(Stored data entries)
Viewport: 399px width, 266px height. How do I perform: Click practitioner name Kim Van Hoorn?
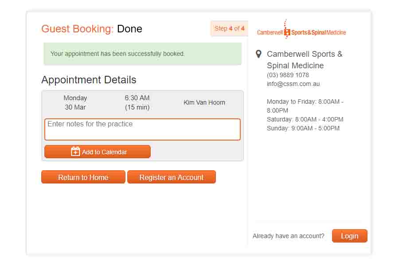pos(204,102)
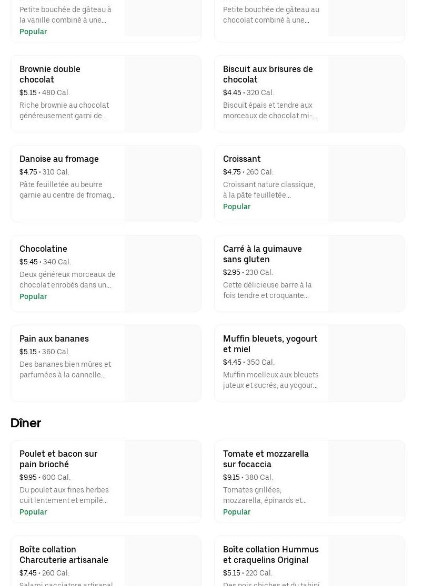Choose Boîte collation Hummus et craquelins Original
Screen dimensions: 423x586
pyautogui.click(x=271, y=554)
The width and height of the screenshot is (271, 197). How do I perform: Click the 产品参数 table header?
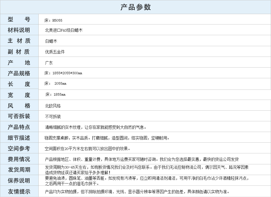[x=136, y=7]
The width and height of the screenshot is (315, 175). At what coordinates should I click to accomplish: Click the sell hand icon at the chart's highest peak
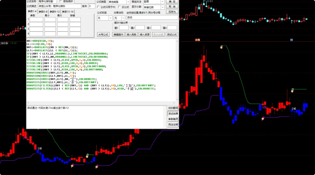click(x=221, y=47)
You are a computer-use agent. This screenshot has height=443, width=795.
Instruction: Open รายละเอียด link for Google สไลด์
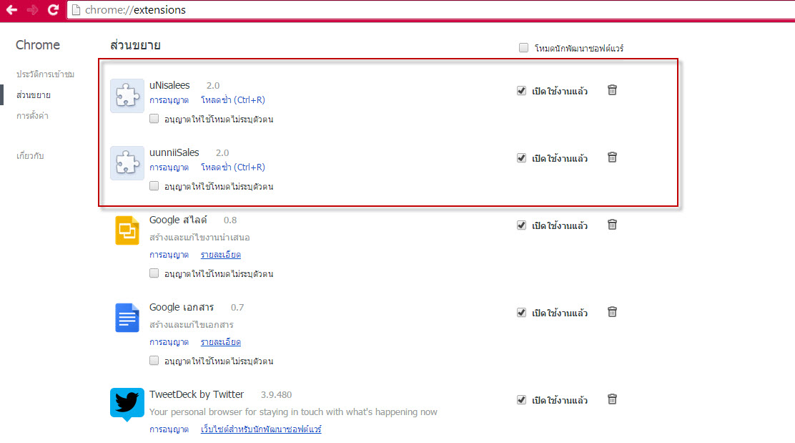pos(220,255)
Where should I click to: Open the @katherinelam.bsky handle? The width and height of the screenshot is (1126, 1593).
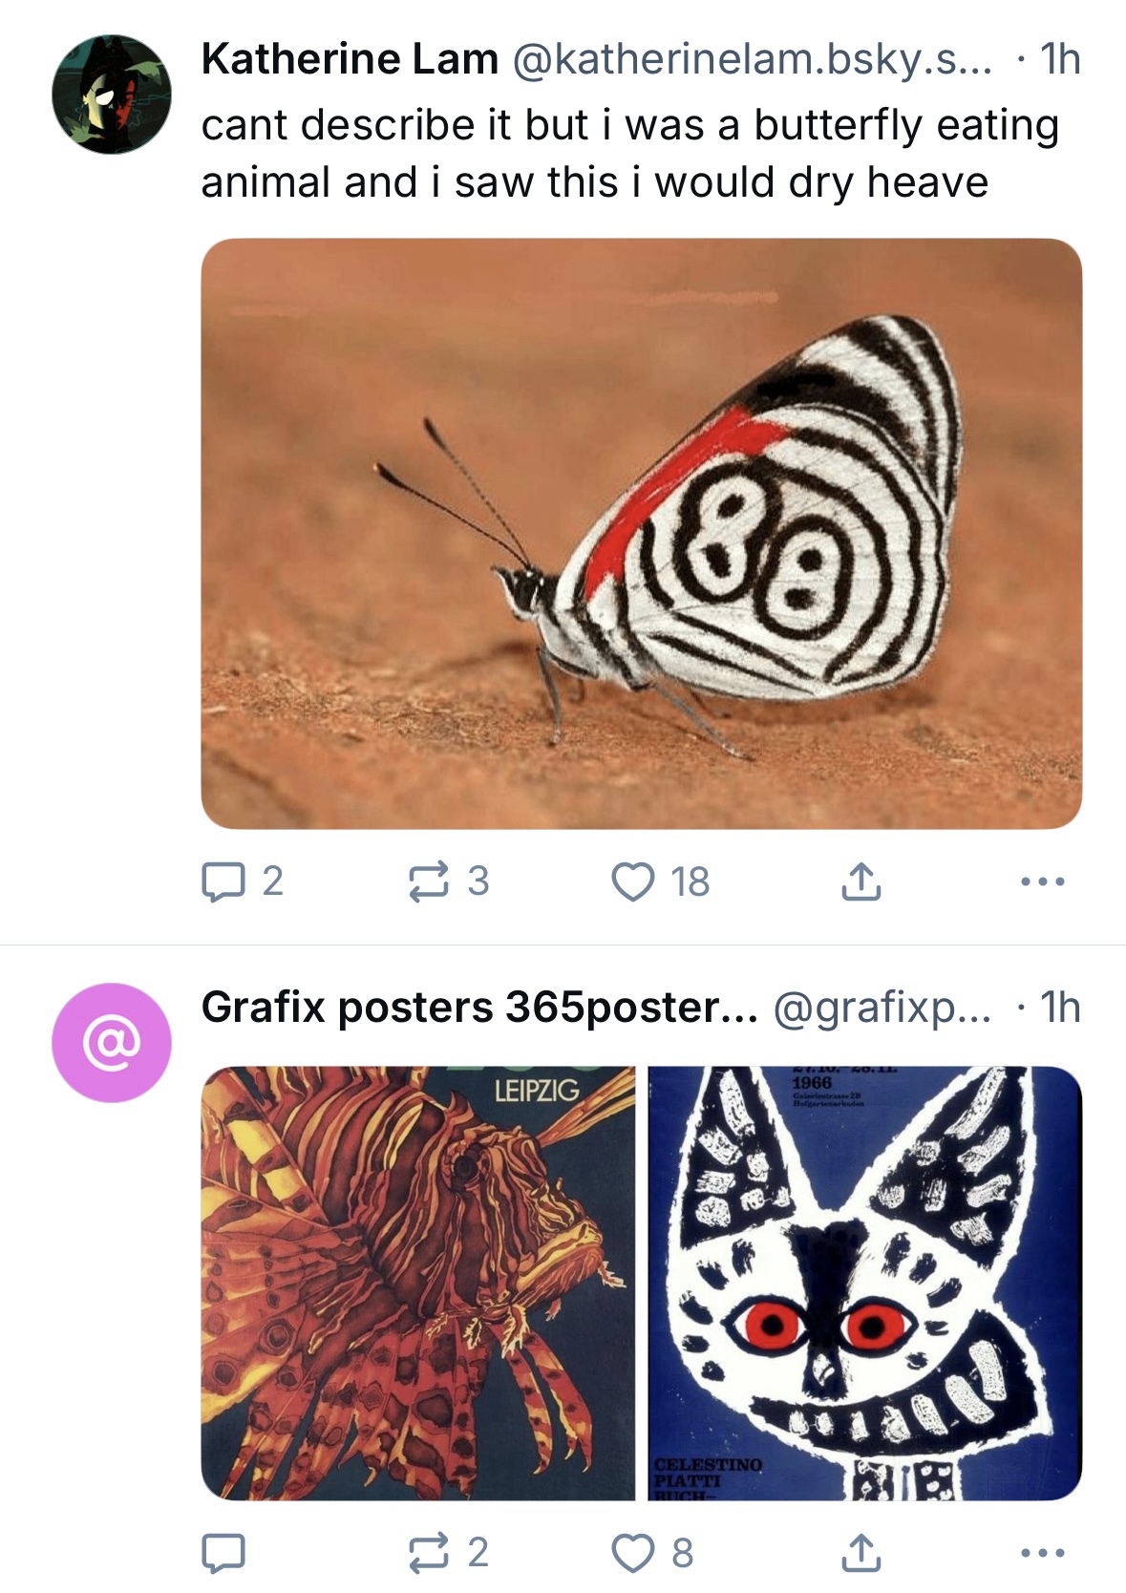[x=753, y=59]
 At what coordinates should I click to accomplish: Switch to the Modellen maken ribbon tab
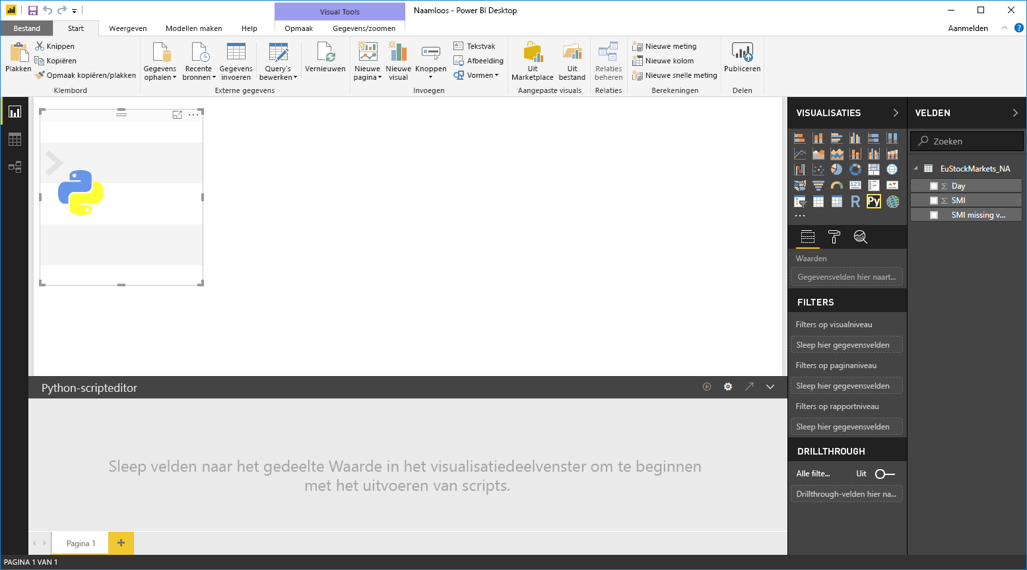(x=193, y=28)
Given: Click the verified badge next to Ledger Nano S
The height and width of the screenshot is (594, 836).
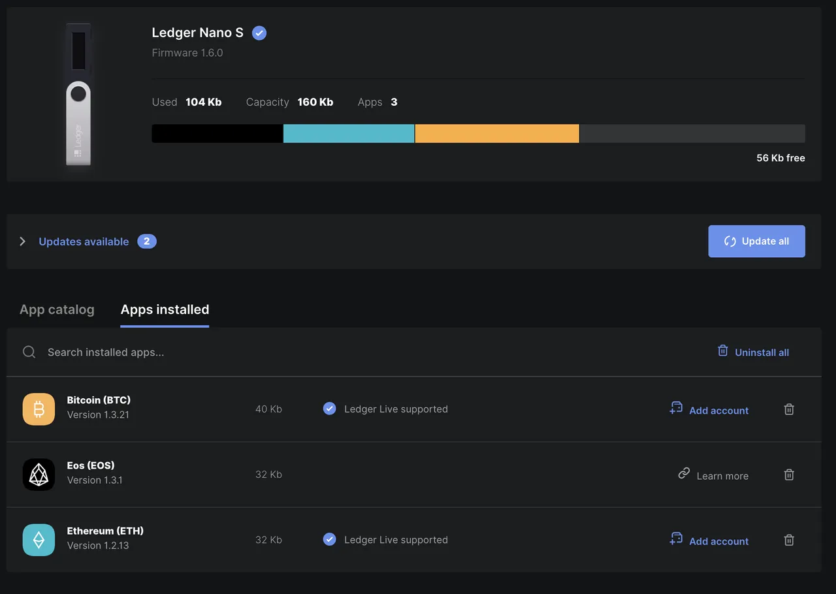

• **WORK ITEM**
Transcribe the entries above word for word, but leave every picture out of your copy.

• **RESPONSE TO THE TASK**
Viewport: 399px width, 266px height. How do I perform: Click practitioner name Kim Van Hoorn?
pos(204,102)
Choose Boîte collation Hummus et craquelins Original
Screen dimensions: 423x586
pyautogui.click(x=271, y=554)
The width and height of the screenshot is (271, 197). How do I perform: Click the 产品参数 table header?
[x=136, y=7]
The width and height of the screenshot is (315, 175). At what coordinates should I click to accomplish: Click the sell hand icon at the chart's highest peak
click(x=221, y=47)
You are a computer-use agent. This screenshot has height=443, width=795.
Instruction: Open รายละเอียด link for Google สไลด์
pos(220,255)
Where should I click to: Open the @katherinelam.bsky handle? The width and height of the screenshot is (1126, 1593).
[x=753, y=59]
 At what coordinates should I click to accomplish: Switch to the Modellen maken ribbon tab
(x=193, y=28)
Given: Click the verified badge next to Ledger Nano S
The height and width of the screenshot is (594, 836).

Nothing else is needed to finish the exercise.